_Passage provided:_
========================================
SunTech of course famously imploded. So did LDK Solar.

Trina Solar has been losing money for years: $376m in losses over fiscal
2011/12/13.

ReneSola lost $501m over 2011/12/13

JS Solar lost $433m over 2011/12/13.

Yingli Green Energy lost $1.32 billion over 2011/12/13.

And in almost all of these instances, these companies lost money every single
year referenced.

Some of these companies have started to produce some profits again, with
formerly very high oil. That of course is likely to reverse as fast as it
surfaced. Politics move slower than quarterly results however, and the tariffs
have likely been planned or lobbied for, for years.

------
AnthonyMouse
As much as this sounds like protectionism, it's potentially legitimate.

Doing something that covertly benefits oil and coal companies is an easy
political maneuver, but that doesn't mean it isn't right.

China has had the same modus operandi for decades. Make sure manufacturing in
China is cheaper than manufacturing anywhere else so that everything is
manufactured in China. China likes this because it provides jobs for their
people and gives them economic strength, everyone else likes it because they
get cheap stuff.
========================================
Saved data entries

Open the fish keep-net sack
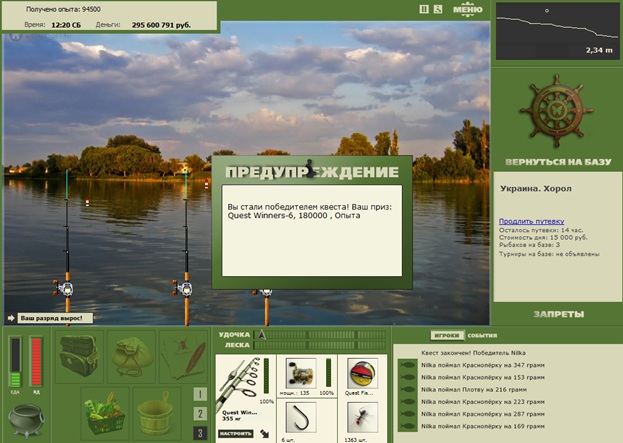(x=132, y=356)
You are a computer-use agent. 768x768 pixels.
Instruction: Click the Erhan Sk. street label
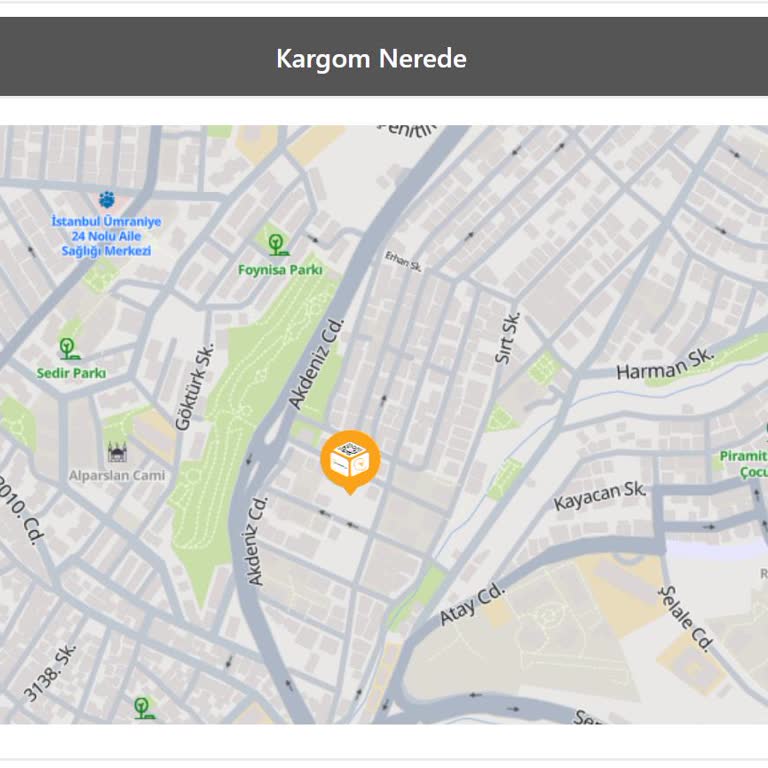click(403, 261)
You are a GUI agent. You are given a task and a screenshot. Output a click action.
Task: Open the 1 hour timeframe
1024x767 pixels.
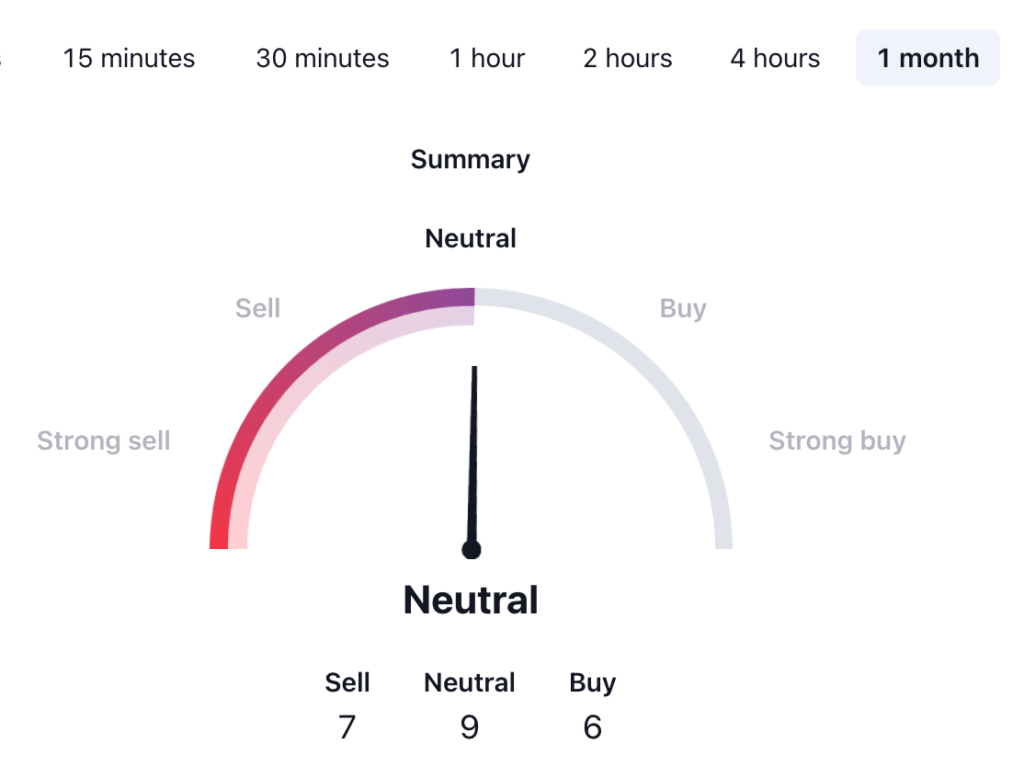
========================================
_Exercise tasks:_
[a] Reproduce the part of the solar thread that opens with the words containing "JS Solar lost" and closes with "year referenced.", switching "instances" to "cases".
[b] List every company the solar thread names.
Rely on the solar thread alone.

_Task responses:_
[a]
JS Solar lost $433m over 2011/12/13.

Yingli Green Energy lost $1.32 billion over 2011/12/13.

And in almost all of these cases, these companies lost money every single
year referenced.

[b] SunTech, LDK Solar, Trina Solar, ReneSola, JS Solar, Yingli Green Energy